→ WAT JE DOET: Bewerk de regels vanaf het begin tot en met de regel die "will click(x=573, y=220)." bevat, en vervang daarin "reply" door "forward". Laat al het andere ongewijzigd.

------------------------------------

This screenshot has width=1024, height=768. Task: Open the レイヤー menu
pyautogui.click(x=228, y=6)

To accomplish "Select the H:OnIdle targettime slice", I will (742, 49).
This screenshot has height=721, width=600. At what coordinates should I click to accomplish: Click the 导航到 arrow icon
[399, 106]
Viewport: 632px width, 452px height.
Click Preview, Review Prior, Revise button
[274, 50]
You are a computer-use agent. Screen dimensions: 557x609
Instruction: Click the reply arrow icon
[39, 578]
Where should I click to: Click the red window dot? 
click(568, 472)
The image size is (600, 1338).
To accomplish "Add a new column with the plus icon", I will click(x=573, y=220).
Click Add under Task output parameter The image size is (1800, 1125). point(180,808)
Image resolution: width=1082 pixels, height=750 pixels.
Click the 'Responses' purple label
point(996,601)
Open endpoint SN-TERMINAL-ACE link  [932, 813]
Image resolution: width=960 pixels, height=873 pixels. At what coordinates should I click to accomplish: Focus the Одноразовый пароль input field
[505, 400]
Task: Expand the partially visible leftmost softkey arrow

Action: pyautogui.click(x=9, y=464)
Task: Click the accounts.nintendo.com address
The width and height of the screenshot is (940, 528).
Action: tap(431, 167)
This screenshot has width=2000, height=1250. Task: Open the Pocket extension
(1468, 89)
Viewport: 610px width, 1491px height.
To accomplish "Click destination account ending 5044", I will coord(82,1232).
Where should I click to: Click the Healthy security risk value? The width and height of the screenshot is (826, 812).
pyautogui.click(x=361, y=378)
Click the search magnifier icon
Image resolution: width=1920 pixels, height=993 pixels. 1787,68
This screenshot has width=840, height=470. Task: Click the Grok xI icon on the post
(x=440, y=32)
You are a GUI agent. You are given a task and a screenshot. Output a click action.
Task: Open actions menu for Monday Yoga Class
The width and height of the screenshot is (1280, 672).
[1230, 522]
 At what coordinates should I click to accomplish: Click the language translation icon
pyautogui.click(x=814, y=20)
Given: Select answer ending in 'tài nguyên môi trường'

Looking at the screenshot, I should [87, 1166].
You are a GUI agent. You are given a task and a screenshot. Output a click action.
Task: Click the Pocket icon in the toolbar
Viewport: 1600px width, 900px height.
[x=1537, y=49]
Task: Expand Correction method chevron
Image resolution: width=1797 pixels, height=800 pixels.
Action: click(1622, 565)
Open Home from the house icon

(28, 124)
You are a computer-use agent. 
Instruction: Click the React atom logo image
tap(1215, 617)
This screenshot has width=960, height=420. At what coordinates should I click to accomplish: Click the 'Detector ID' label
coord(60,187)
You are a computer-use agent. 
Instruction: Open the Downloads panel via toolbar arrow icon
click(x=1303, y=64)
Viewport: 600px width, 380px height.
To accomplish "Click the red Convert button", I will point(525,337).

------------------------------------

→ JUIST ANTWOORD:
This screenshot has width=1024, height=768. Task: Open the レイヤー menu
pyautogui.click(x=228, y=6)

To accomplish "Select the H:OnIdle targettime slice", I will (742, 49).
This screenshot has height=721, width=600. At what coordinates should I click to accomplish: Click the 导航到 arrow icon
[399, 106]
Viewport: 632px width, 452px height.
Click Preview, Review Prior, Revise button
[274, 50]
You are a computer-use agent. Screen dimensions: 557x609
Instruction: Click the forward arrow icon
[39, 578]
Where should I click to: Click the red window dot? 
click(568, 472)
The image size is (600, 1338).
To accomplish "Add a new column with the plus icon", I will click(x=573, y=220).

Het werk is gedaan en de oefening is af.